Page 3 of 3

Re: Curving variance

Posted: February 24th, 2019, 6:50 pm
by 4Head
Lorant wrote:
windu34 wrote:
Lorant wrote:We have tested and competed on countless surfaces from linoleum to wooden planks, and our car still consistently draws a flatter arc on the way back, so I don't think it is the floor. My original guess was that the string on the axle would bend the chassis and as it decreases throughout the run, would change the arc. So, I built a car meant to minimize this bending, but the curve variance is still there. What else could be causing it?
This is most likely due to oversteer on the way to the cup target point and then respective understeer on the way back due to differences in velocity (youre probably going faster forward and slower backwards). The best way to account for this is to have independent data for going forwards and backwards that is recorded along with avg velocity. However, if you determine that the velocity and acceleration is about the same every run on both the forward and backwards parts of the runs, you dont need to account for that

I have a vehicle events video posted on the Scioly.org youtube channel that you will find helpful.
Could a fan design for the drive arm help with evening out speed and thus making over/under steering more manageable?
By fan design you mean multiple arms?

Re: Curving variance

Posted: February 25th, 2019, 9:33 pm
by windu34
Lorant wrote:
windu34 wrote:
Lorant wrote:We have tested and competed on countless surfaces from linoleum to wooden planks, and our car still consistently draws a flatter arc on the way back, so I don't think it is the floor.

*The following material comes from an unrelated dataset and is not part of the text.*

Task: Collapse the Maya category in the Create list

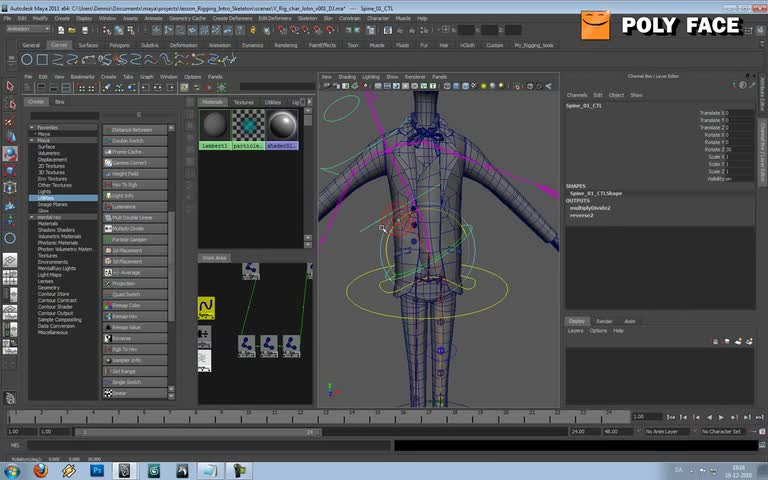Action: tap(32, 140)
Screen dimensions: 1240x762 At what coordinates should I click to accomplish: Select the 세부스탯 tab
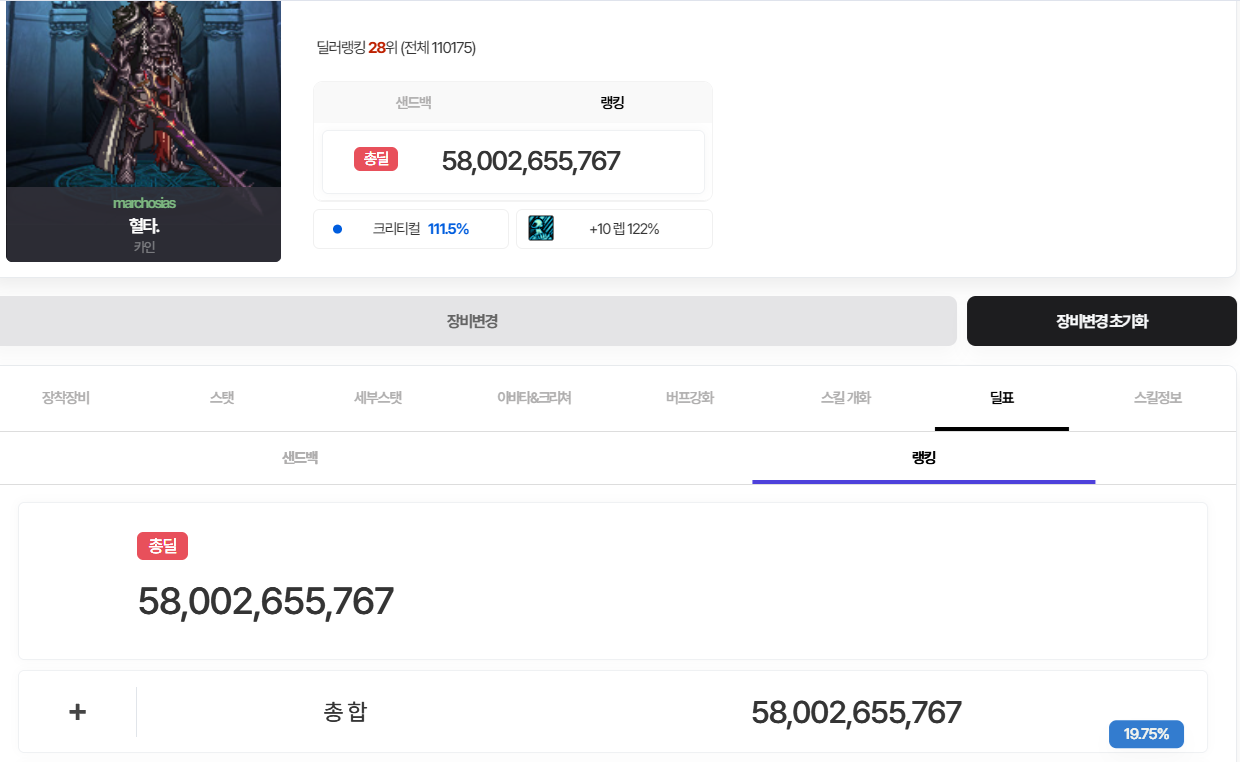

My original guess was that the string on the axle would bend the chassis and as it decreases throughout the run, would change the arc. So, I built a car meant to minimize this bending, but the curve variance is still there. What else could be causing it?
This is most likely due to oversteer on the way to the cup target point and then respective understeer on the way back due to differences in velocity (youre probably going faster forward and slower backwards). The best way to account for this is to have independent data for going forwards and backwards that is recorded along with avg velocity. However, if you determine that the velocity and acceleration is about the same every run on both the forward and backwards parts of the runs, you dont need to account for that

I have a vehicle events video posted on the Scioly.org youtube channel that you will find helpful.
Could a fan design for the drive arm help with evening out speed and thus making over/under steering more manageable?
That depends - if the arms of the fan are all equal length, it will just increase your acceleration and probably increase oversteer effects. The purpose of a fan system is to maintain optimal torque on the axle to improve acceleration and the efficiency of the mousetraps. Now if you made the arms of the fan successively longer so that the amount of torque each exerts on the axle is less than the previous, that may help, but I wouldnt expect it to be too significant - all you would be doing in reality is decreasing acceleration. However, if you increased the weight of your device while adding a fan system such that your acceleration and velocities during the run remained unchanged comapared to before you added weight, you should see a reduction in the effects of over/under steer variability.